Arbeitsauftrag 1:
Beantworte zum Text über die Mietpreisbremse in Erding die folgenden Fragen:
(a) Wen unterstützt Eva Kolenda laut Vorspann bei der Initiative, ein kommunales Instrument einzuführen?
(b) Welches Amt hat Stefan Priller inne?
(c) Worin besteht nach Eva Kolenda die schlechte Nachricht zur Mietpreisbremse?
Arbeitsauftrag 2: Schreibe die Fortsetzung des Textes über die Mietpreisbremse in Erding und schließe dabei an seinen letzten Satz an.

Lange Zeit war zudem in Bayern die Rechtslage unsicher:Mietpreisbremse ohne große Wirkung

Lesezeit: 2 min

Kaum ein Wohnungssuchender wagt es zu klagen. Die Mietervereinsvorsitzende Kolenda unterstützt Münchens OB Reiter bei der Initiative, ein kommunales Instrument einzuführen. Zahl der Obdachlosen steigt weiter

Von Gerhard Wilhelm, Erding

Wenn die Vorsitzende des Erdinger Mietervereins Eva Kolenda auf die Mietpreisbremse angesprochen wird, hat sie eine gute und ein schlechte Nachricht. Die schlechte Nachricht ist, "dass es die Mietpreisbremse in Bayern faktisch nicht gibt", die gute, dass "wir in den paar Fällen, in den die Mietpreisbremse greifen hätte müssen, zu einer gütlichen Einigung mit den Vermietern gekommen sind", sagt Eva Kolenda. Sie wisse jedenfalls von keiner Klage in Erding gegen die Mietpreisbremse. Auch Stefan Priller, dem stellvertretenden Direktor des Amtsgerichts Erding, sind nur Fälle "im einstelligen Bereich" seit Inkrafttreten des Gesetzes bekannt.

Bereitgestellte Daten:
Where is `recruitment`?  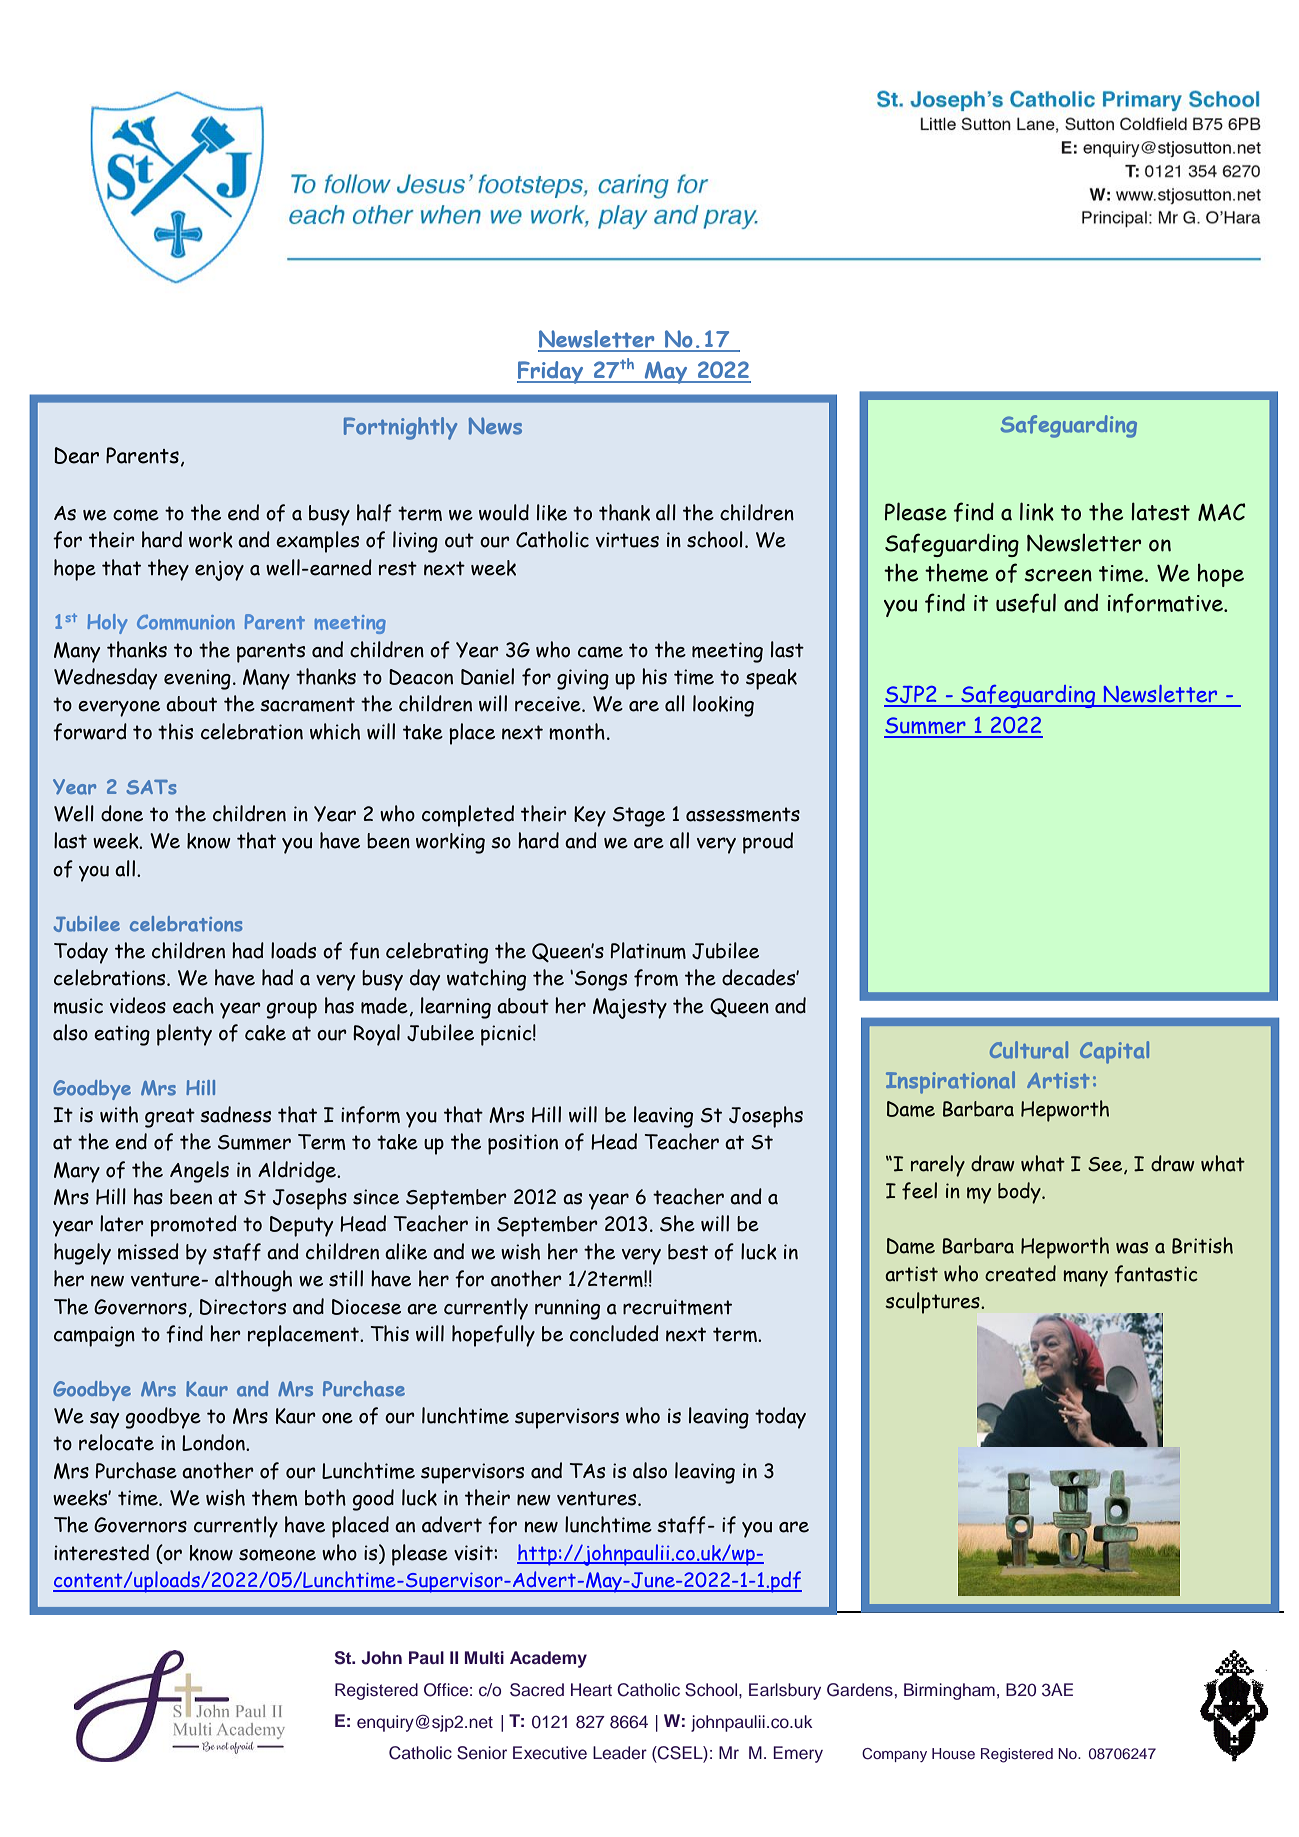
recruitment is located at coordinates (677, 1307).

* * *

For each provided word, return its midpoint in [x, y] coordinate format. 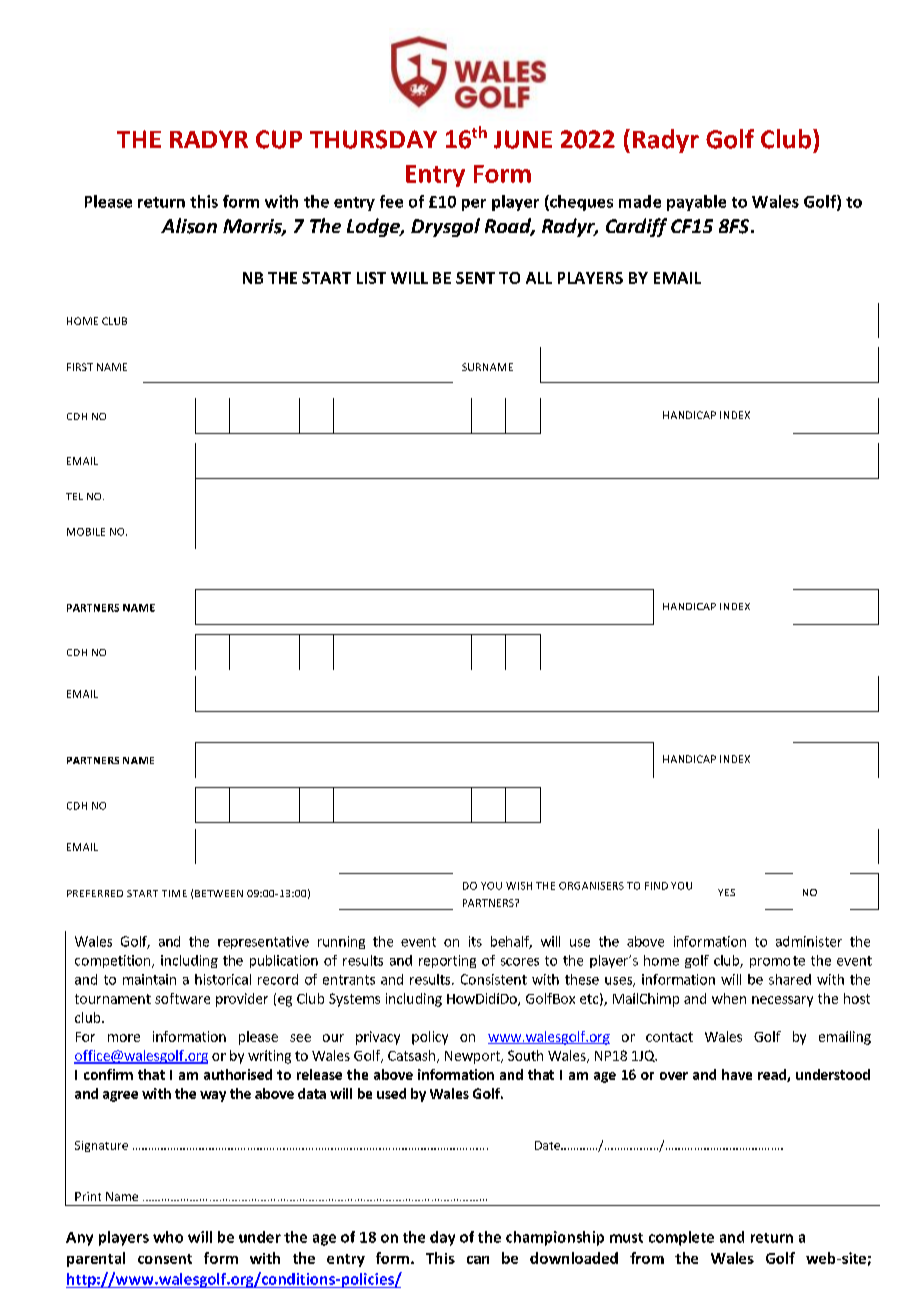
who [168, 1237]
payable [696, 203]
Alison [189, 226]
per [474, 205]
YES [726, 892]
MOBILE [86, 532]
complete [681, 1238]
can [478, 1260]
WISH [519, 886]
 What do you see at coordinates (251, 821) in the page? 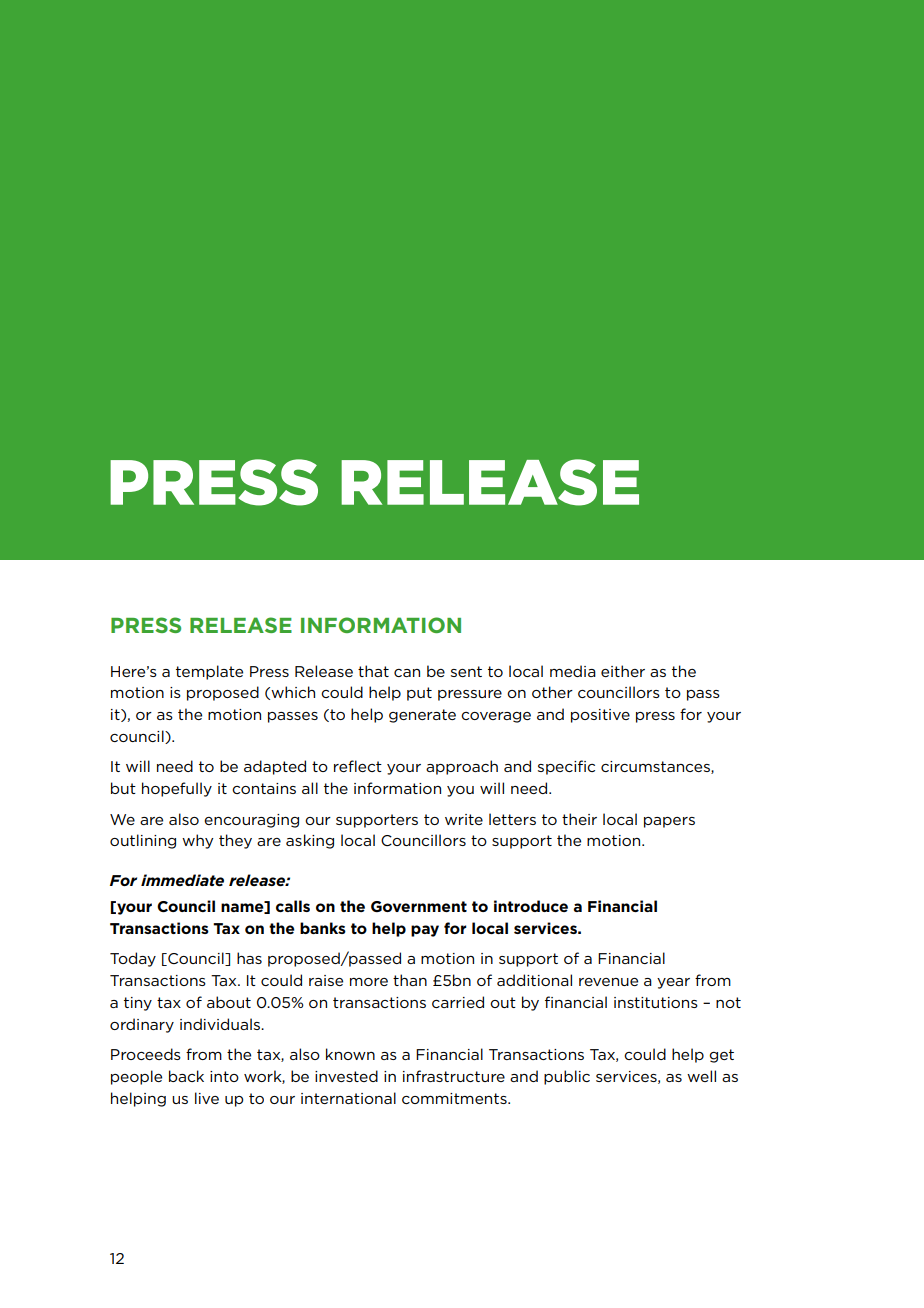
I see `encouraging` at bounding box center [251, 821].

Lösung 1:
(a) Sie unterstützt Münchens Oberbürgermeister Reiter.
(b) Er ist stellvertretender Direktor des Amtsgerichts Erding.
(c) Die schlechte Nachricht ist, dass es die Mietpreisbremse in Bayern faktisch nicht gibt.

Lösung 2:
Selbst in der Millionenstadt München, wo der Wohnungsmarkt noch stärker angespannt ist als in Erding, gibt es wenige, die sich wegen der Mietpreisbremse mit ihrem Vermieter anlegen. Vom Münchner Mieterverein erhält man die Auskunft: "Die Leute sind froh, überhaupt eine Wohnung bekommen zu haben. Da wollen sie nicht gleich am Anfang Ärger mit dem Vermieter", sagt ein Sprecherin. Der Mieterverein Erding hat nach Kolenda in den paar Fällen, wo man theoretisch hätte klagen können, auf das Gespräch mit den Vermietern gesetzt und darauf hingewiesen, wie die Rechtslage sei und dass die Forderungen überzogen seien - das habe geholfen.

Klagen hätte man im Übrigen eh nicht können, da Bayern das einzige Bundesland sei, in dem wegen der unsicheres Rechtslage die Mietpreisbremse nicht angewendet werden könne. Auch das Landgericht München hatte gerügt, dass die bayerische Landesregierung nicht ausreichend begründet habe, wann ein angespannter Wohnungsmarkt vorliege. Die Landesregierung hat die entsprechende Verordnung zwar dann nachgebessert, aber nur Neufälle können sie nutzen.

Die im August 2015 eingeführte Mietpreisbremse gilt in mittlerweile 313 deutschen Städten, enthält aber viele Ausnahmen. Sie greift nicht, wenn eine Wohnung neu gebaut, umfassend renoviert wurde oder schon der Vormieter mehr gezahlt hat als die ortsübliche Vergleichsmiete plus zehn Prozent. Und nur, wenn der Mieter danach fragt, müssen die Vermieter die vorherige Miete angeben.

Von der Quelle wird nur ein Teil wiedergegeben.